National playbook highlights Goldfarb’s leadership in nursing partnerships

Many of the newest cohorts of BJC Full-Ride Scholars standing in the lobby at Goldfarb.

Barnes-Jewish College Goldfarb School of Nursing is playing a leading national role in strengthening the nursing workforce through the newly released Academic-Practice Partnership Playbook—a practical guide designed to help academic and health care leaders expand nursing school capacity, improve the practice readiness of new nurses, and build a sustainable workforce.

The playbook is the culmination of more than a decade of collaboration between the American Association of Colleges of Nursing (AACN) and the American Organization for Nursing Leadership (AONL). Since 2010, the organizations have worked together to align academic preparation with workforce needs and address shared challenges impacting nurses across care settings.  

Angela Clark, PhD, RN, FAAN, Goldfarb president, serves as co-chair of the AACN–AONL task force on academic-practice partnerships, the group that developed the playbook. In this role, she helps guide national strategy on how schools of nursing and health care systems can work together more effectively.

“I wanted to be a part of this because coming from a more traditional academic setting and then moving to Goldfarb and BJC, I was able to think differently—on a full continuum of the nursing career,” Dr. Clark says.

To support this work, AACN and AONL convened a joint academic-practice advisory committee made up of dyads of academic and practice leaders from across the country. The committee was charged with evaluating emerging workforce challenges, developing strategic priorities, and creating a comprehensive guidance document that highlights exemplary partnership models, including financial strategies and leadership approaches.

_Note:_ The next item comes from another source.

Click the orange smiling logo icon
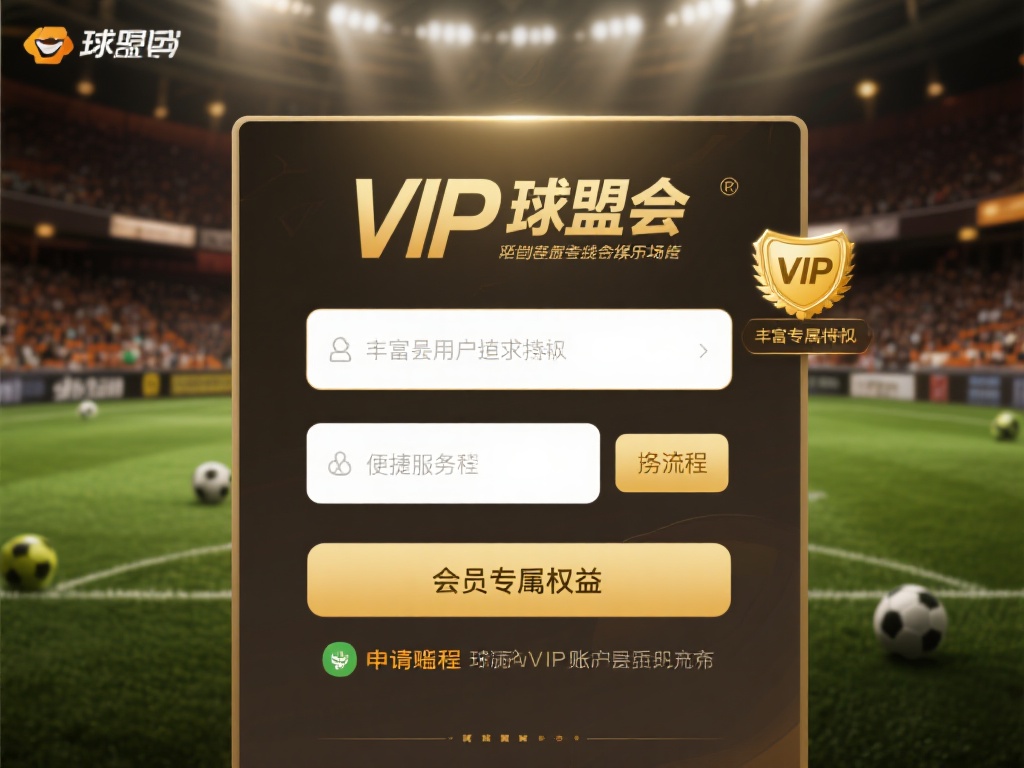The image size is (1024, 768). click(x=48, y=44)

“Who better to solve workforce challenges than those leading the workforce?” Dr. Clark says.

The playbook includes practical tools such as exemplar case studies, financial modeling guidance, and templates for memoranda of understanding (MOUs)—resources designed to help nursing and academic leaders engage their executive leadership teams and move partnership ideas into action.

Goldfarb’s own collaboration with the BJC East Region (BJC HealthCare) is featured as a model for what is possible when education and practice are closely aligned. One example is the BJC Full-Ride Scholars Program, a model launched in 2022. It’s grown into the largest program of its kind in the country.

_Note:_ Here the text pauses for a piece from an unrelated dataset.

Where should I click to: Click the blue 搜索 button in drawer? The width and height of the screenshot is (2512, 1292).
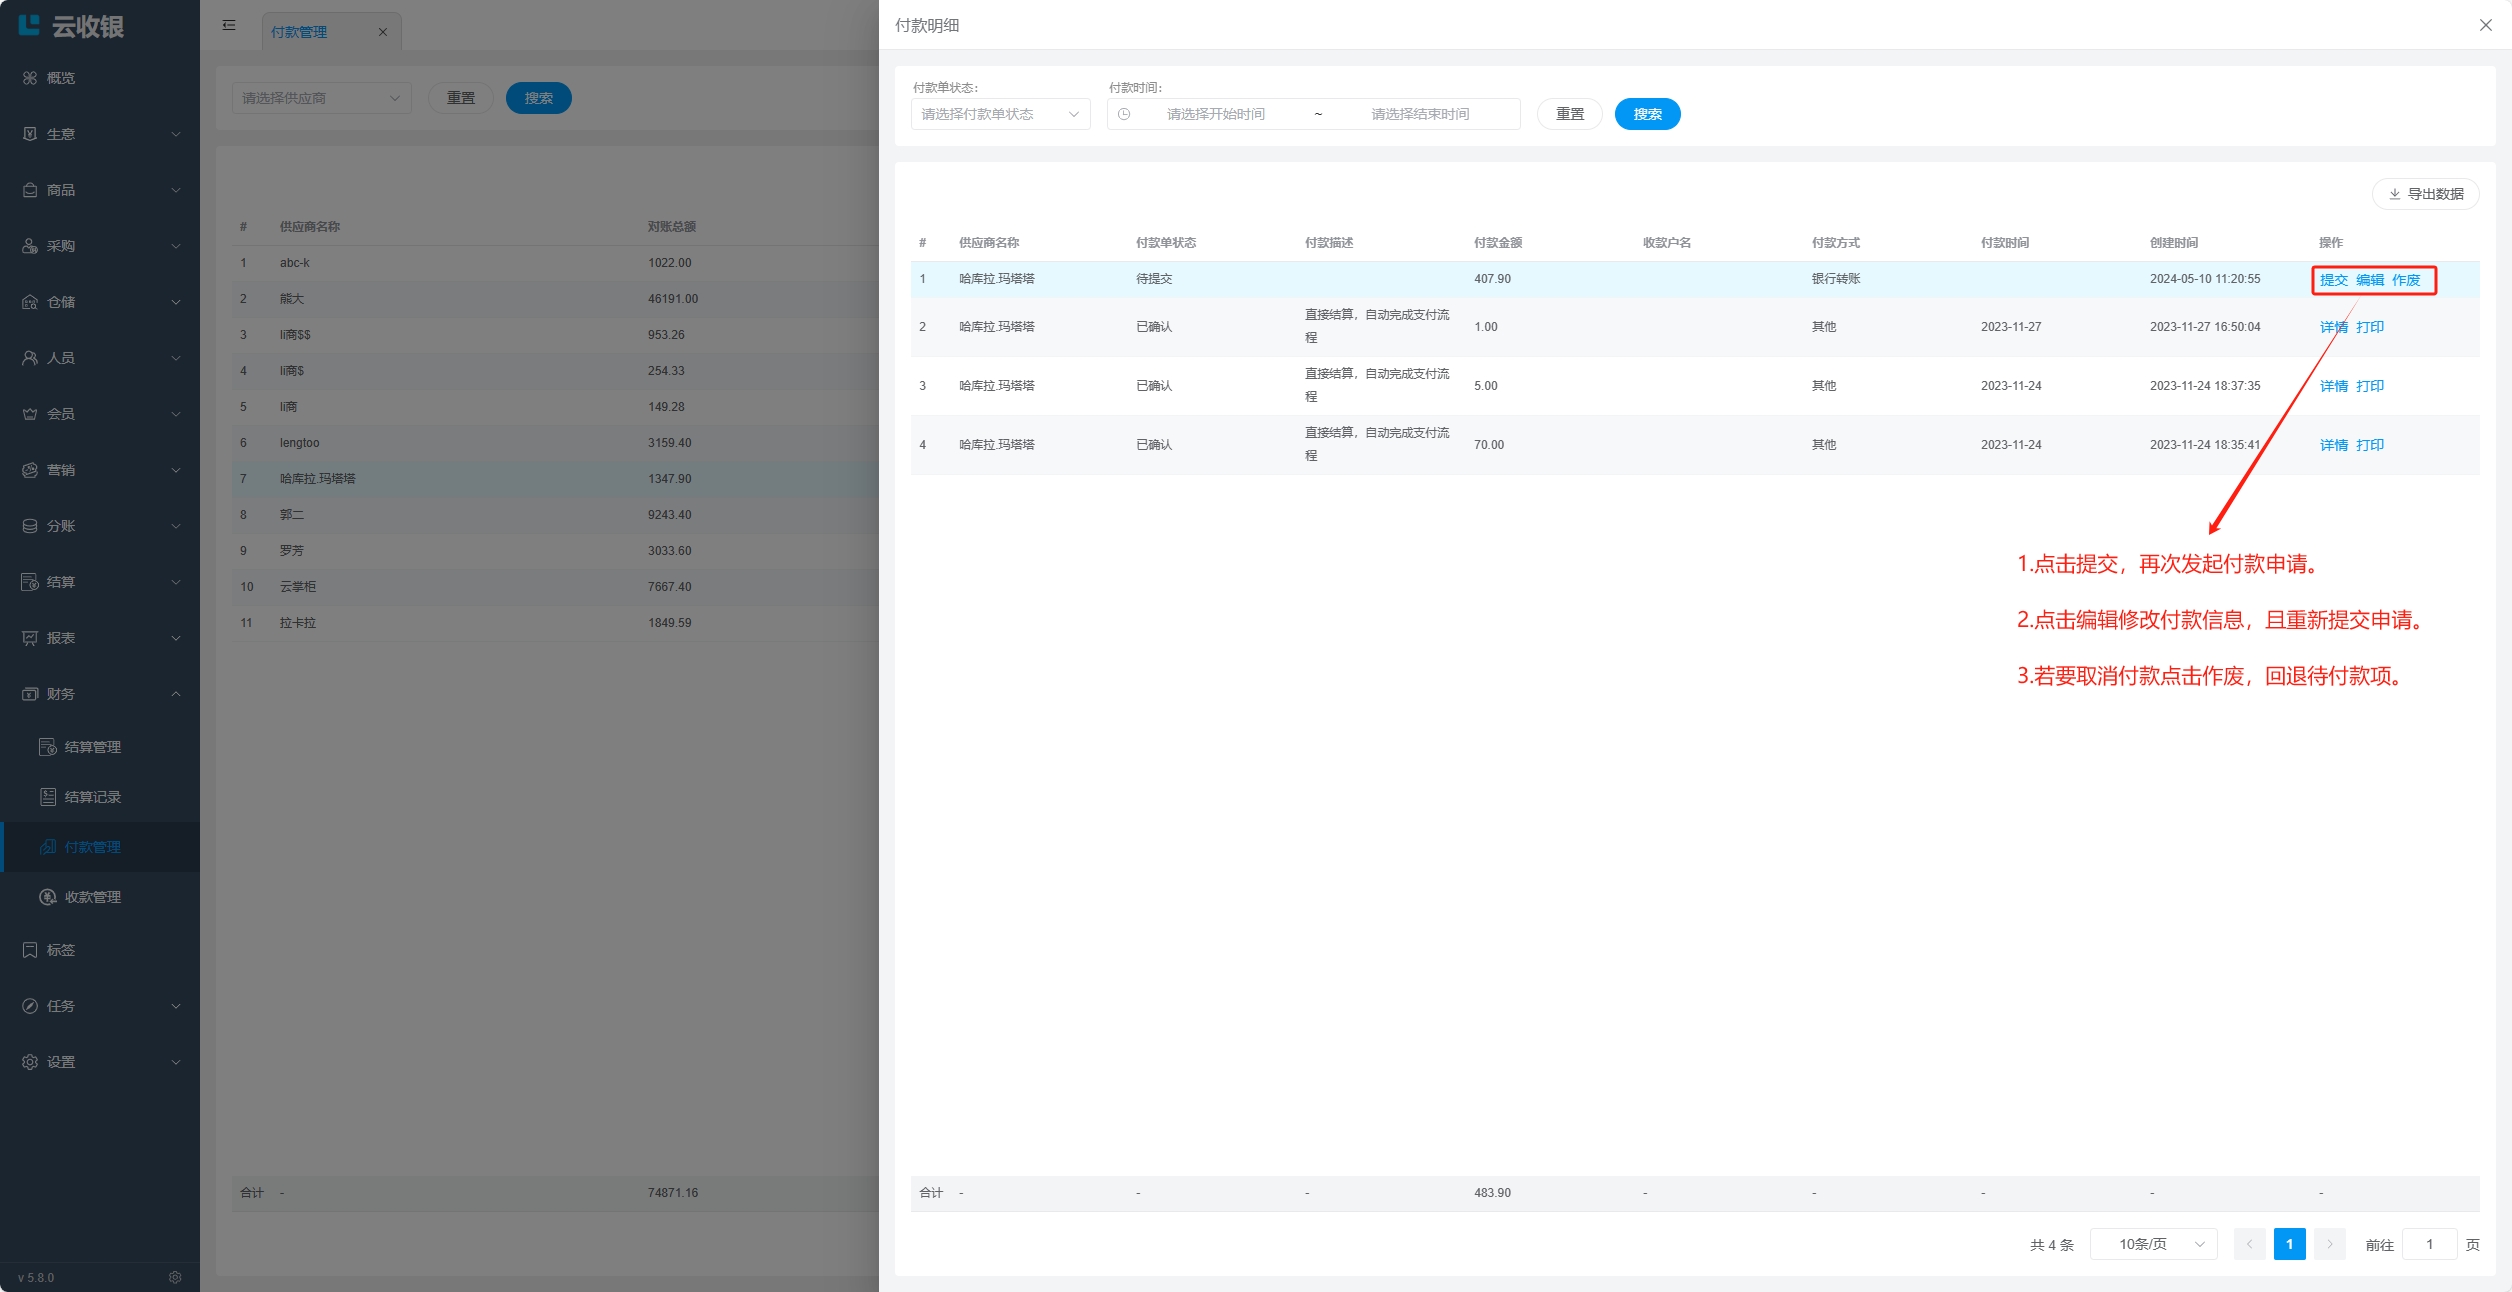(1646, 114)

“As a health care system, we need strong academic partners to meet today’s workforce demands,” says Tommye Austin, PhD, MBA, RN, East Region senior vice president of Patient Care Systems and chief nursing executive. “This playbook reflects the kind of intentional collaboration required to prepare nurses for practice while supporting long-term workforce sustainability.”

Maggie Wolf, DNP, RN, NNP-BC, Barnes-Jewish West County Hospital chief nursing officer, recently joined the task force and represents the practice perspective. “Academic-practice partnerships allow us to reimagine and shape the future of nursing. By uniting education and practice, we strengthen nurse readiness, build workforce sustainability, and elevate patient care,” she adds.

For Dr. Clark, Goldfarb’s proximity to BJC’s academic medical center campus is what makes this work especially powerful. “I don’t know another academic leader with this level of access to what’s happening in practice. It fundamentally reshapes how I think about our role as an academic institution, and I love that,” she says.

Launched nationally in November, the playbook is now being shared across AACN and AONL conferences, positioning Goldfarb and BJC as national leaders in advancing the future of nursing through meaningful academic-practice partnerships.